MySQL transactions include four characteristics, known as the four ACID kings.

Atomicity: Statements are either fully executed or not executed at all. This is the core feature of a transaction. The transaction itself is defined by atomicity; the implementation is mainly based on the undo log. .

Durability (Durability): Ensure that data will not be lost due to downtime and other reasons after transaction submission; the implementation is mainly based on redo log.

Isolation (Isolation): Ensure that transaction execution is as possible as possible Not affected by other transactions; InnoDB's default isolation level is RR. The implementation of RR is mainly based on the lock mechanism, hidden columns of data, undo log and next-key lock mechanism.

Consistency: Transaction The ultimate goal pursued, the realization of consistency requires guarantees at both the database level and the application level.

Atomicity

Atomicity of transactions Just like an atomic operation, it means that the transaction cannot be further divided. Either all the operations are done or none of the operations are done; if an SQL statement in the transaction fails to execute, the executed statement must also be rolled back, and the database returns to the state before the transaction. .Only 0 and 1, no other values.

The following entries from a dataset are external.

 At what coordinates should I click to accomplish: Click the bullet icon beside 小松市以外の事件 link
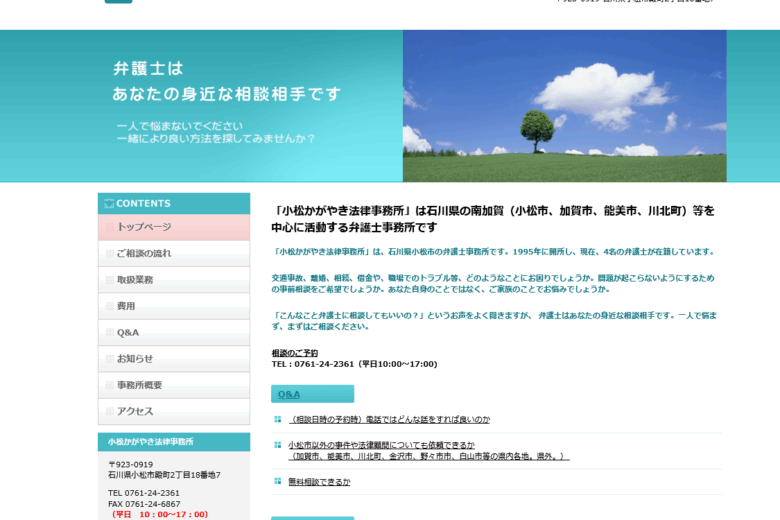click(278, 445)
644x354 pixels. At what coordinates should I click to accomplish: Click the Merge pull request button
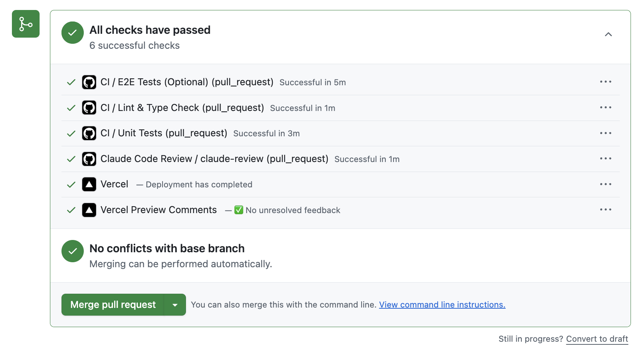(113, 304)
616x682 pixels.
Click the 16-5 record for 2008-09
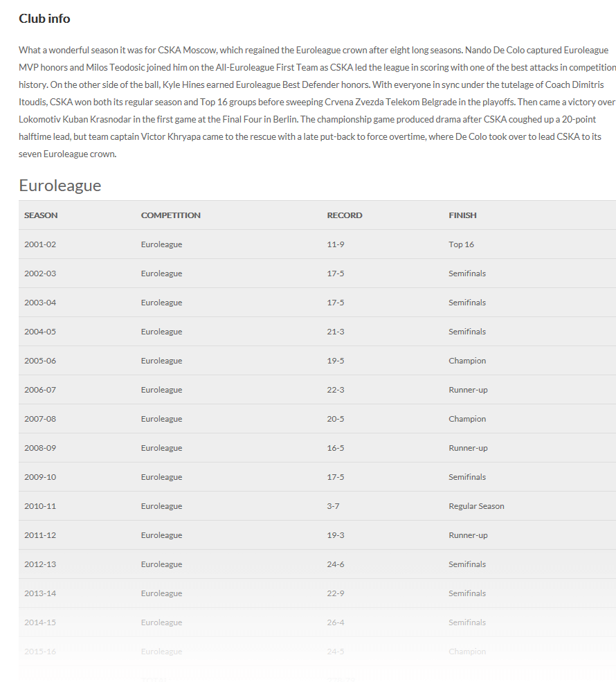(335, 448)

The atomicity of the transaction indicates that the transaction is a whole. When the transaction cannot be executed successfully, all statements that have been executed in the transaction need to be rolled back, causing the database to return To the state where the transaction has not been started initially.

The atomicity of the transaction is achieved through the undo log. When the transaction needs to be rolled back, the InnoDB engine will call the undo log to undo the SQL statement. Data rollback.

Persistence

Transaction durability means that after the transaction is committed, the database changes should be permanent, not temporary. . This means that after the transaction is committed, any other operations or even system downtime will not affect the execution results of the original transaction.

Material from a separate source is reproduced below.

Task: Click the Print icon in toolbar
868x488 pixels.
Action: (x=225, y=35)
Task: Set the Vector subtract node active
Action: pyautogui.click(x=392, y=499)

The durability of the transaction is through the InnoDB storage engine Redo log is implemented. See below for specific implementation ideas.

Isolation

Atomicity and durability are properties of a single transaction itself, while isolation is Refers to the relationship that should be maintained between transactions. Isolation requires that the effects of different transactions do not interfere with each other, and the operations of one transaction are isolated from other transactions.

Since a transaction may not only contain one SQL statement, so it is very likely that other transactions will start executing during the execution of the transaction. Therefore, the concurrency of multiple transactions requires that the operations between transactions be isolated from each other. This is somewhat similar to the concept of data synchronization between multiple threads.

Lock mechanism

The isolation between transactions is achieved through the lock mechanism. When a transaction needs to modify a certain row of data in the database, it needs to first Lock the data; other transactions will not run operations on the locked data, and can only wait for the current transaction to commit or rollback to release the lock.

The locking mechanism is not an unfamiliar concept. In many scenarios Different implementations of locks are used to protect and synchronize data. In MySQL, locks can also be divided into different types according to different division standards.

Divided according to granularity: row lock, table lock, page lock

Divided according to usage: shared lock, exclusive lock

Divided according to idea: pessimistic lock , Optimistic locking

There are many knowledge points about the locking mechanism. Due to lack of space, I will discuss them all. Here is a brief introduction to locks divided according to granularity.

Granularity: refers to the level of refinement or comprehensiveness of the data stored in the data unit of the data warehouse. The higher the degree of refinement, the smaller the granularity level; conversely, the lower the degree of refinement, the larger the granularity level.

MySQL can be divided into row locks, table locks and page locks according to the granularity of locks.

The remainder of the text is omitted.